We have a ton of cool things in the works for version 6. Here’s just a few details to whet your appetite.
First and most importantly, it’s natively responsive. No more alternate mobile site version — everything about version 6 is being built to intelligently adapt to all screen sizes. In making P6 responsive to the core, we decided to give you really powerful controls over the layout of your site, decomposing all the parts of it into customizable blocks of content, with unlimited rows and columns of various sizes throughout the major portions of your site. These blocks, rows, and columns will be customizable at a fine-grained level, allowing a huge amount of flexibility in building responsive designs.
We’ve also worked hard at the core image display functionality. We’ve built a system to leverage emerging web standards for natively responsive image elements that are fast, optimized, and work great at any device size and pixel density.

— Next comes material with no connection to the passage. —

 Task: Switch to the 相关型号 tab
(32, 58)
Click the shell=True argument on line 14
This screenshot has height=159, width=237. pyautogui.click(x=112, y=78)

Our gallery system is being totally revamped to be natively responsive, leverage custom post types, and more flexible than ever. In P6 you won’t be limited to choosing between slider, slideshow, or lightbox styles — you can mix and match functionality of all three (and more) within single galleries.
Grids have gotten a big makeover as well and they are natively responsive and more flexible than ever, reflowing and resizing intelligently and automatically to make the best use of the screen size.
Menus have been rebuilt nearly from scratch to take advantage of emerging best practices for mobile and large-screen navigation. We’re building some great-looking and intuitive small-screen menu displays, and adding the flexibility for you to control how your menus re-flow and adapt on larger screens.
We’re also working to build in a concept of design templates — alternate variations of your main site design that you can apply selectively to page types or individual posts and pages. This means you will be able to have different parts of your site laid out and styled totally differently, to emphasize and more properly display your different types of content.
We think you’re going to be really pleased with ProPhoto6, and we feel great about building on it for future versions of ProPhoto.
Once again, we’re sorry for the delay. We’re racing to deliver you all something as soon as we possibly can, and appreciate your patience. Please let us know if you have any thoughts or questions in the comments area below.